1.3 resuscitation procedure of human embryonic stem cells: taking out the wheat tube from the liquid nitrogen tank, staying in the air for 30s, placing the wheat tube in a constant-temperature water bath box at 37 ℃ until the liquid in the wheat tube is liquefied, transferring the wheat tube into a human embryonic stem cell culture solution, centrifugally cleaning, adding the human embryonic stem cell culture solution again, lightly blowing and uniformly mixing the wheat tube with a suction tube, recovering the human embryonic stem cell mass which keeps the complete form and has no scattered cells after recovery, and calculating the recovery rate.
Recovery (%) =number of pellet recovery/total number of frozen pellets x 100%.
2. Growth and differentiation conditions after cell resuscitation: resuscitated human embryonic stem cell pellet was planted on MEF feeder layer (murine fibroblast feeder layer, prepared according to conventional techniques, methods of preservation of human embryonic stem cells can be referred to as Wang Jing, li Yali, etc.), and its growth status and differentiation were observed under a microscope and compared with that of the unfrozen embryonic stem cells cultured in the same period.
3. Test results
TABLE 1 Effect of varying levels of platelet lysate on human embryonic Stem cell resuscitation and differentiation (n=80)

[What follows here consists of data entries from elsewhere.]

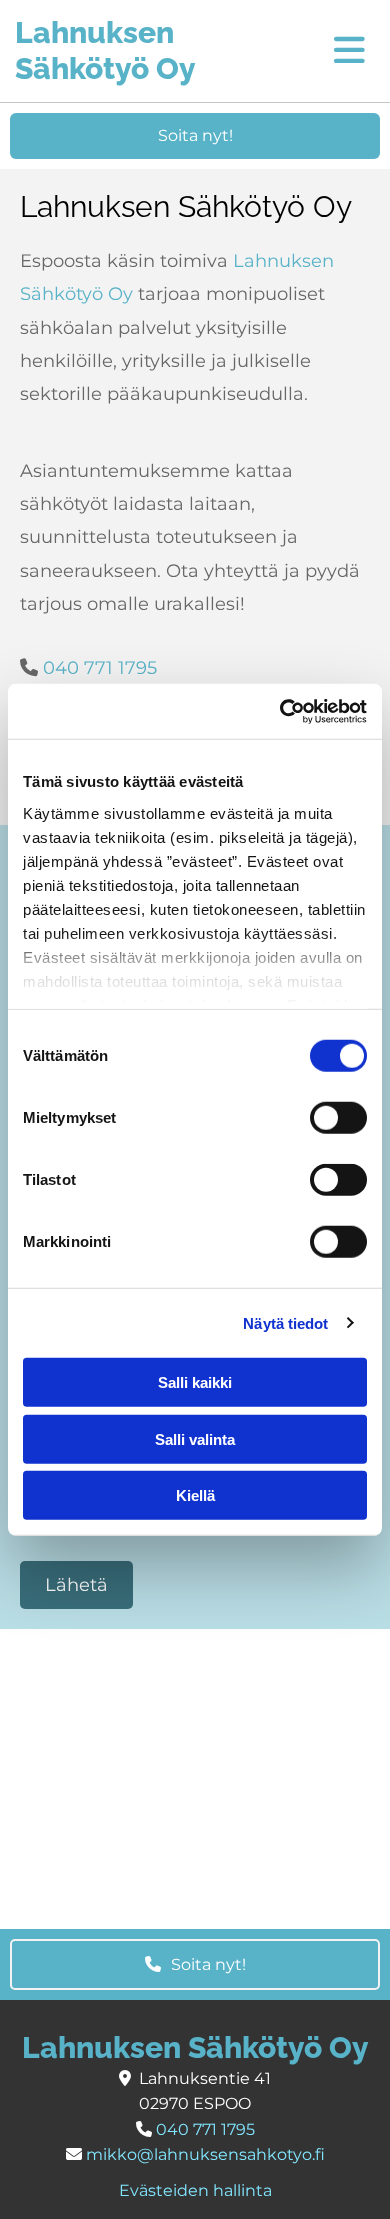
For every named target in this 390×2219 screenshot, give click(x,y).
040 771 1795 (100, 668)
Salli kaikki (195, 1382)
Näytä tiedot (285, 1322)
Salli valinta (195, 1438)
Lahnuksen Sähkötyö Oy (105, 50)
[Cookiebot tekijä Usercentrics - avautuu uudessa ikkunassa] (280, 711)
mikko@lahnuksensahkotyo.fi (205, 2154)
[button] (195, 136)
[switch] (338, 1118)
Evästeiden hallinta (195, 2190)
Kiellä (195, 1495)
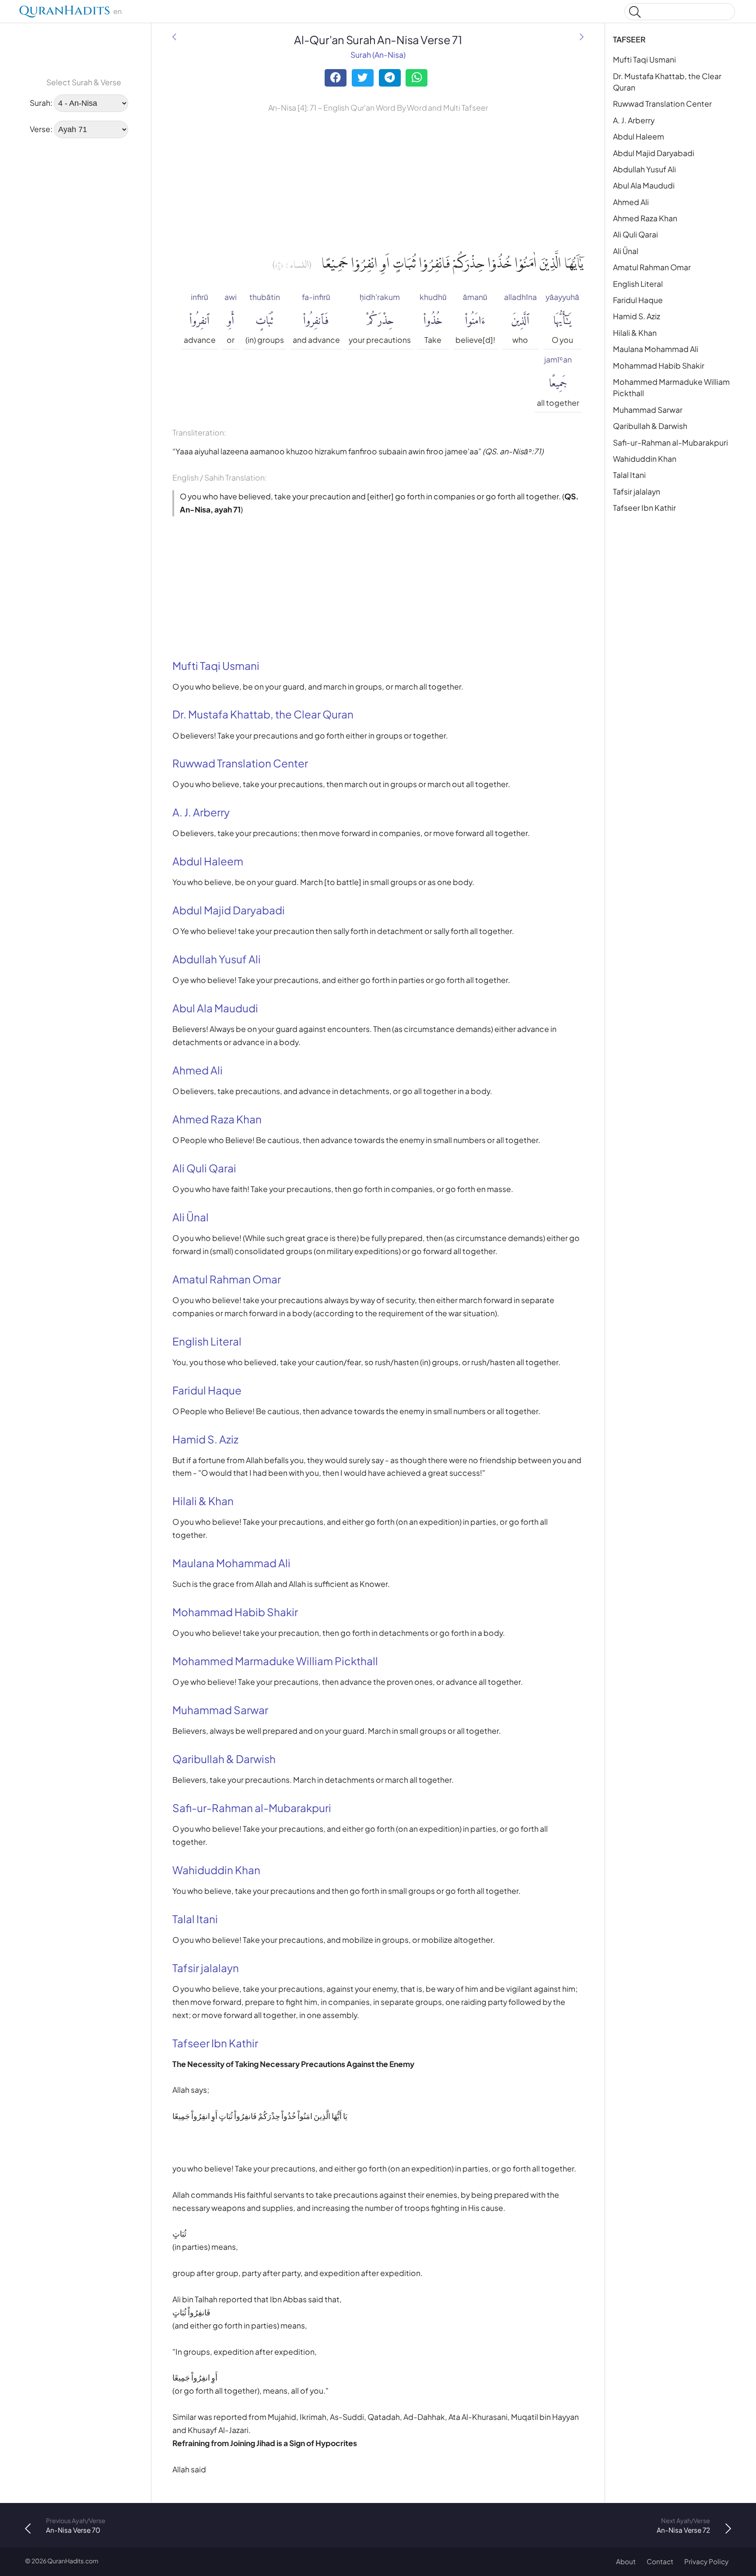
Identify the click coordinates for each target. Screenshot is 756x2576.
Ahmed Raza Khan (645, 218)
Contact (660, 2561)
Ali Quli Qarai (635, 234)
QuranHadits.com (72, 2561)
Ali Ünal (625, 251)
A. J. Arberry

Note that: in comparison with the control group, * p is less than 0.05; in contrast to the group (5), # p is less than 0.05; undifferentiated means differentiated cells < 30%; the partial differentiation means that differentiated cells account for 30-70%; fully differentiated cells means that the differentiated cells are > 70%.
The analysis results show that the cryopreservation effect of the platelet lysate and PVA and PVP combined with 10% DMSO+90% fetal bovine serum is obtained in the specific content range (0.3% -1.5%), and the two groups of cells have no obvious difference in terms of cell survival rate and undifferentiated rate.
The analysis of the whole test results shows that in the freezing system containing PVA and PVP, the freezing system keeps a lower amount of platelet lysate, which is more beneficial to the freezing of stem cells.
Finally, it should be noted that the above-mentioned embodiments illustrate rather than limit the scope of the invention, and that those skilled in the art will understand that the technical scheme of the invention may be modified or equally substituted without departing from the spirit and scope of the technical scheme of the invention.